Texte extrait
════════
Chœur d'ouverture de la Passion selon saint Jean.
Réveillé à six heures avec cette phrase en tête : « Triez mal, il en restera toujours quelque chose. » Il fait beau. Malheureusement, je ne sais pas (plus) à quoi elle se rapporte (rapportait), cette phrase. Est-elle issue d'un rêve ?
J'ai rêvé de Thérèse, ce matin, entre quatre heures et demie et six heures. J'ai bien dormi, à part une courte insomnie entre trois heures et demie et quatre heures et demie. Il y avait longtemps que ça ne m'était pas arrivé. Est-ce grâce au millepertuis, que je prends depuis trois jours, au CBD, à autre chose, aucune idée…
Les frottements de la Saint-Jean… Cette musique, ce matin, s'est imposée tout naturellement. Changement, depuis trente ans : je n'aimais pas la version de Gardiner (dans cette ouverture), que ce matin je trouve géniale, contrairement à celle d'Herreweghe, que je trouve ennuyeuse, plutôt molle et fade.
J'ai donc rêvé de Thérèse. Chère Thérèse, que j'ai rendue bien malheureuse, il y a un peu moins de quarante ans. Dans mon rêve, et bien que celui-ci ait été tendre et agréable, elle se vengeait de moi, ce que dans un premier temps je ne voyais pas. Il était question de jouer au 421, et comme je ne comprenais pas en quoi ça consistait, elle m'expliquait que pour gagner il fallait que les dés forment quatre fois de suite la combinaison 2+1. 4 x 3, donc, ce qui donne 12 (21 à l'envers), ce qui donne à nouveau 3, en définitive. Toujours ce chiffre, qui me poursuit depuis toujours, sous forme de rythme, de mesure, de relations, de “dialogue”. À l'époque de Thérèse, nous étions bien trois, elle, Céline et moi. J'ai toujours pensé que dans un dialogue (et donc dans une relation) il y avait forcément un tiers, le plus souvent silencieux, innommable, mais très agissant. Le chiffre 3 est celui qui fonde toutes les Variations Goldberg, qui les organisent, qui les structurent, c'est le chiffre de la Trinité, qui est une dualité creusée, augmentée, vue de plus haut. Triez mal… (entre l'un et l'autre) et vous obtiendrez autre chose que ce que vous cherchiez, ce qui, précisément, ne se trouvait pas de prime abord dans l'équation ; vous aurez fait naître la vie, qui est le mystère enfoui au cœur des choses, le plus, le trop, l'imprévisible, le Singulier absolu. Rien n'est la proie de la mort, tout est la proie de la vie. La vie n'étant qu'une mort vue de plus haut, une vue plus large, quand la mort n'est qu'un cas particulier, un arrêt sur image.
════════
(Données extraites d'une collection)
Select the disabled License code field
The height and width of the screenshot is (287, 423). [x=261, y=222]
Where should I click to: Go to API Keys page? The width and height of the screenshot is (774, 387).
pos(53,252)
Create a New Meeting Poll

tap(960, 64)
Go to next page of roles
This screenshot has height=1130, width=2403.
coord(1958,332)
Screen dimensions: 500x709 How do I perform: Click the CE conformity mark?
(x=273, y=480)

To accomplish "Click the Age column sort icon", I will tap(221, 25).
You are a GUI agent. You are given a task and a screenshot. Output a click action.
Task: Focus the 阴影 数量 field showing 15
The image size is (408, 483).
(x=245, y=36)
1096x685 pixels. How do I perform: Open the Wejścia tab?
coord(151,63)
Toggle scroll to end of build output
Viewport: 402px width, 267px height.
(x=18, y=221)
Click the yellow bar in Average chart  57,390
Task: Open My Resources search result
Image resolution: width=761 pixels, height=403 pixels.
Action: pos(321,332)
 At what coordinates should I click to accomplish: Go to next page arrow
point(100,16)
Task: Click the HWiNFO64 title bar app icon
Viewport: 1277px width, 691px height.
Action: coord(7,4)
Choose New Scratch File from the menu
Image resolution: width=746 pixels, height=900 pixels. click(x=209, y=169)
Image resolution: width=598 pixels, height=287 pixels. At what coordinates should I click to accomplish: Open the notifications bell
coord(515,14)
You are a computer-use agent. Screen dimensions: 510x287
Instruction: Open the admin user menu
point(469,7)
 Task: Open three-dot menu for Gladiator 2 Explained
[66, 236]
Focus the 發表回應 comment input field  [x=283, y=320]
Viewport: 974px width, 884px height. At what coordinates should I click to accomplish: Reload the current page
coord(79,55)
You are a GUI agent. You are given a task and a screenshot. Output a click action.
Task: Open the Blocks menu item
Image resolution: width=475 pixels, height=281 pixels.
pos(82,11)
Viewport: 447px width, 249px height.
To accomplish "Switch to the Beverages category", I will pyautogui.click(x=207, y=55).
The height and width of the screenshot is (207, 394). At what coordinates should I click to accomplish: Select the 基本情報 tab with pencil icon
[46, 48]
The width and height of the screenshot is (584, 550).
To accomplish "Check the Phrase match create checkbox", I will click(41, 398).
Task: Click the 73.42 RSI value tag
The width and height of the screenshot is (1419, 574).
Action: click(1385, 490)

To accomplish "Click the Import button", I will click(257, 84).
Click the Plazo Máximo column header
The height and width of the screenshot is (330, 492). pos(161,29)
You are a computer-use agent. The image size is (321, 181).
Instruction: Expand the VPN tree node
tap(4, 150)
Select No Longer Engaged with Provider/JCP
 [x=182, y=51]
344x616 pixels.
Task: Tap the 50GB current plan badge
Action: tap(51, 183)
════════
Exercice proposé 1
Dans le texte sur le rêve de Thérèse, depuis combien de jours le millepertuis est-il pris ?
Exercice proposé 2
Reprenez le texte sur le rêve de Thérèse à la suite de sa dernière phrase.

Bonne réponse 1
Depuis trois jours.

Bonne réponse 2
L'ouverture de la Passion selon saint Jean, qui l'écoute vraiment, qui ose se faufiler entre ses lignes, entre ses chairs à vif, qui ose entendre ces dissonances pleines d'humeurs amoureuses et d'effroi, ces glissements de terrain en perpétuel mouvement, ces failles géologiques, ces plaies ouvertes, ces cris comme des bulles de laves qui remontent à la surface, qui crèvent par endroits le flux invincible. Je reviens de très loin. Personne ne le sait. Me suis baigné dans un bain de confusion, un bain acide aux arômes merveilleux, ma peau est encore brûlée et rougeoyante, mes organes encore fumants, effarés de ce qui les a traversés.
Les petits seins un peu tombants de Thérèse étaient attendrissants, sa chair un peu triste, trop blanche, souffreteuse. On ne peut pas dire qu'elle respirait la santé. Elle était maladroite, ne jouait pas très bien de l'alto, saignait facilement, avait un léger défaut de prononciation, imitait à la perfection l'accent picard, mangeait beaucoup de sucre. C'est sa tristesse qui m'avait séduit, un jour, sur scène, son visage de profil, un peu penché. Elle était alors avec P.S., violoncelliste vedette à l'Intercontemporain. J'avais composé un trio à cordes injouable, dédicacé à sa rivale, dans lequel la pauvre s'était noyée avec beaucoup de bonne volonté. Je voudrais lui demander pardon. Elle était l'antithèse absolue de Céline, qui avait de beaux seins ronds et fermes, de longues jambes, qui était en très bonne santé, toujours gaie, gracieuse, amoureuse, généreuse, douée, aimée, intrépide, et si drôle.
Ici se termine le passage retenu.